== PASSAGE PROVIDED ==

Ocean Tower Key Biscayne and Angelica Rivera

Updated, 9:42 a.m., Sept. 21: Political and civic leaders in Mexico are reportedly calling for an investigation into their first lady’s use of a Miami condo owned by a Grupo Pierdant.

Following a report in the Guardian that first lady Angelica Rivera has been living in a luxury Key Biscayne condo owned by a Mexican contractor, the country’s two largest opposition parties have requested an investigation into Rivera’s condo, for which the contractor has been paying taxes, and the unit one floor up, owned by Grupo Pierdant. Rivera has reportedly been using them as one.

“It reignites the discussion over the links that the President and his wife have with businessmen, particularly the type of relation that they could have with someone who pays your property taxes,” Eduardo Bohorquez, head of nongovernmental organization Transparency International’s Mexico chapter, told the Wall Street Journal.

The contractor, Grupo Pierdant, paid $2.05 million using an LLC for unit 404 at Ocean Tower One in 2010. Rivera owns unit 304, which she bought in 2005 for $1.775 million.

In the U.S., Pierdant is known for DecoBikes, a bike sharing company in Miami and San Diego that he co-founded.

===
== STORED RECORDS ==

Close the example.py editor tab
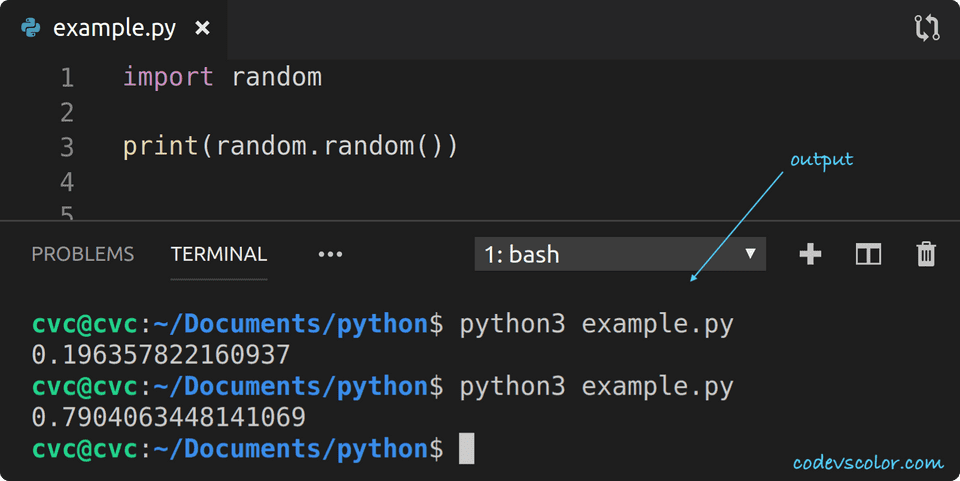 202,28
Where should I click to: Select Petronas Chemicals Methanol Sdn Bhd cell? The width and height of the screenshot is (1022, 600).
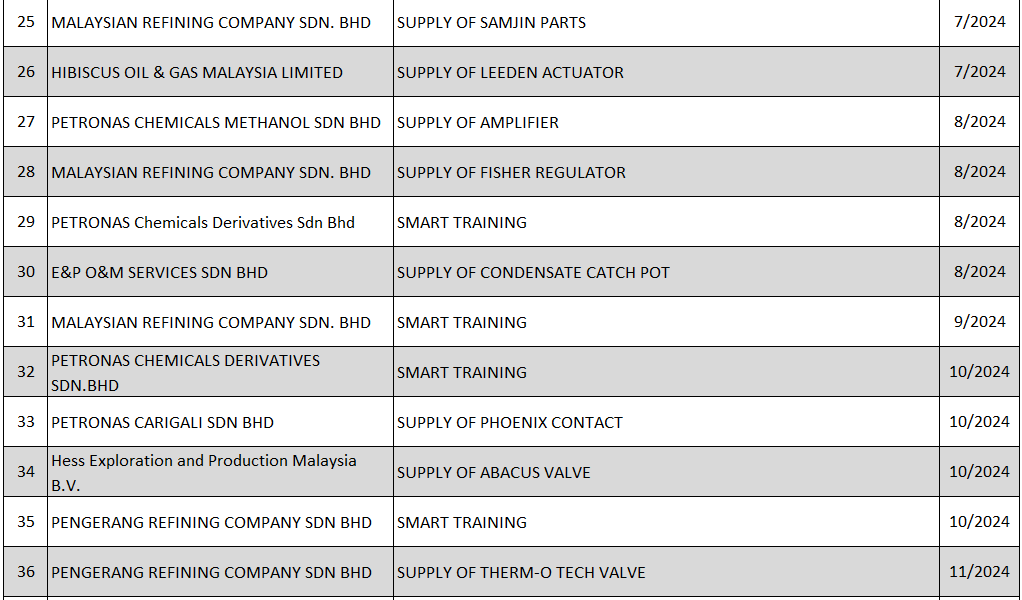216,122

===
== STORED RECORDS ==

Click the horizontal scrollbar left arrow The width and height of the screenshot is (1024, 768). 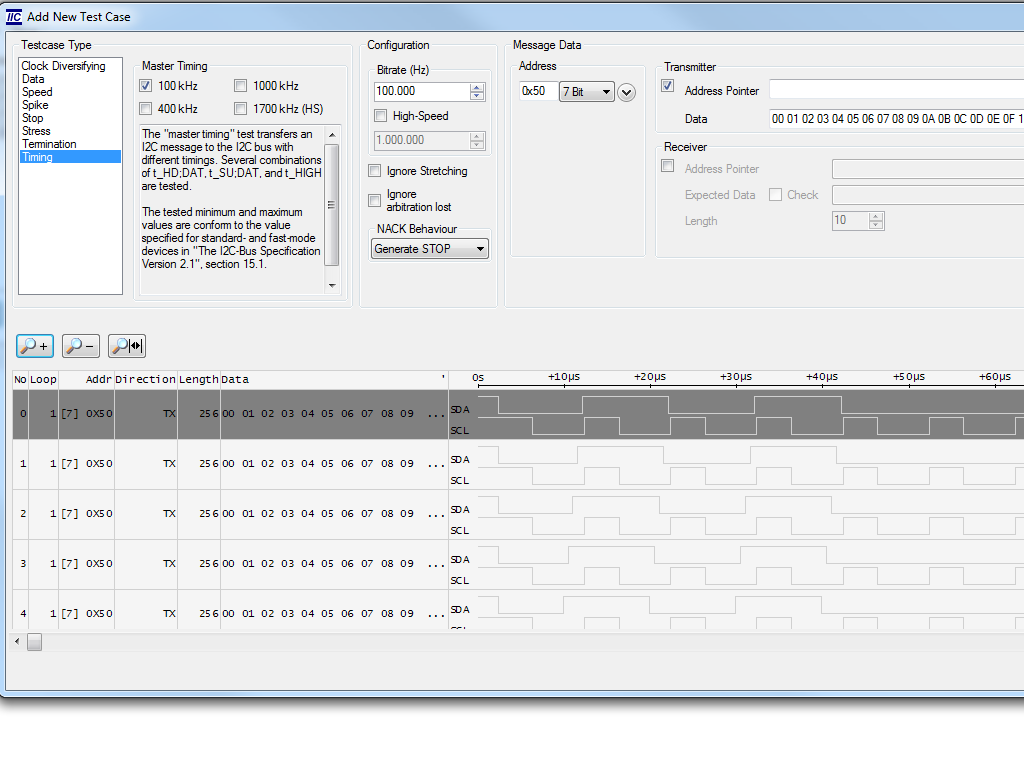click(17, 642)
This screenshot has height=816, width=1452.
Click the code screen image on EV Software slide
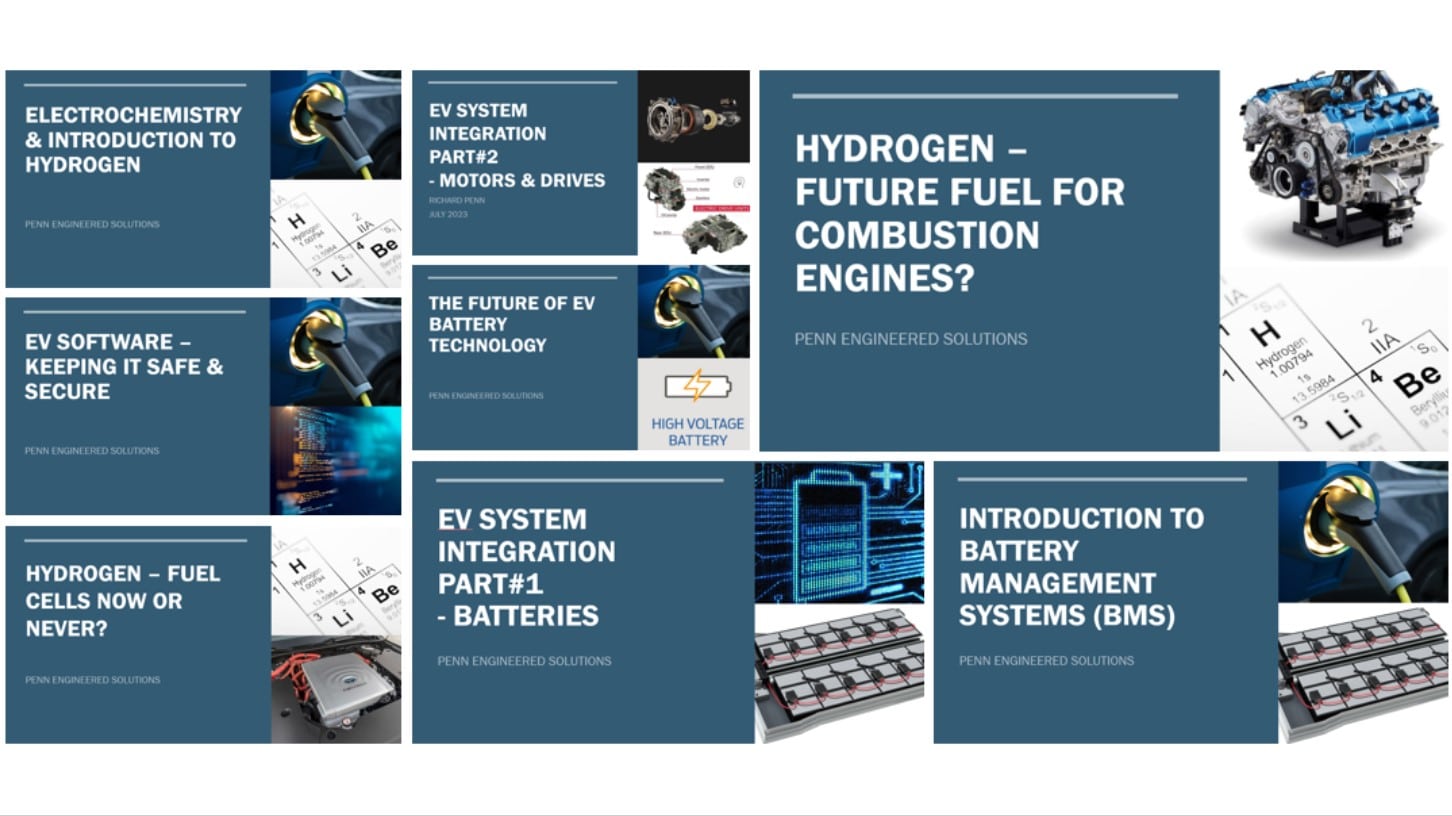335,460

===

WRITTEN EXERCISE ▸ Rewrite the part of the article about Angelica Rivera's condo starting at "Updated, 9:42 a.m., Sept." and ending at "them as one.", putting "inquiry" wherever "investigation" appears. The lines have nothing to do with the article about Angelica Rivera's condo.

EXERCISE SOLUTION ▸
Updated, 9:42 a.m., Sept. 21: Political and civic leaders in Mexico are reportedly calling for an inquiry into their first lady’s use of a Miami condo owned by a Grupo Pierdant.

Following a report in the Guardian that first lady Angelica Rivera has been living in a luxury Key Biscayne condo owned by a Mexican contractor, the country’s two largest opposition parties have requested an inquiry into Rivera’s condo, for which the contractor has been paying taxes, and the unit one floor up, owned by Grupo Pierdant. Rivera has reportedly been using them as one.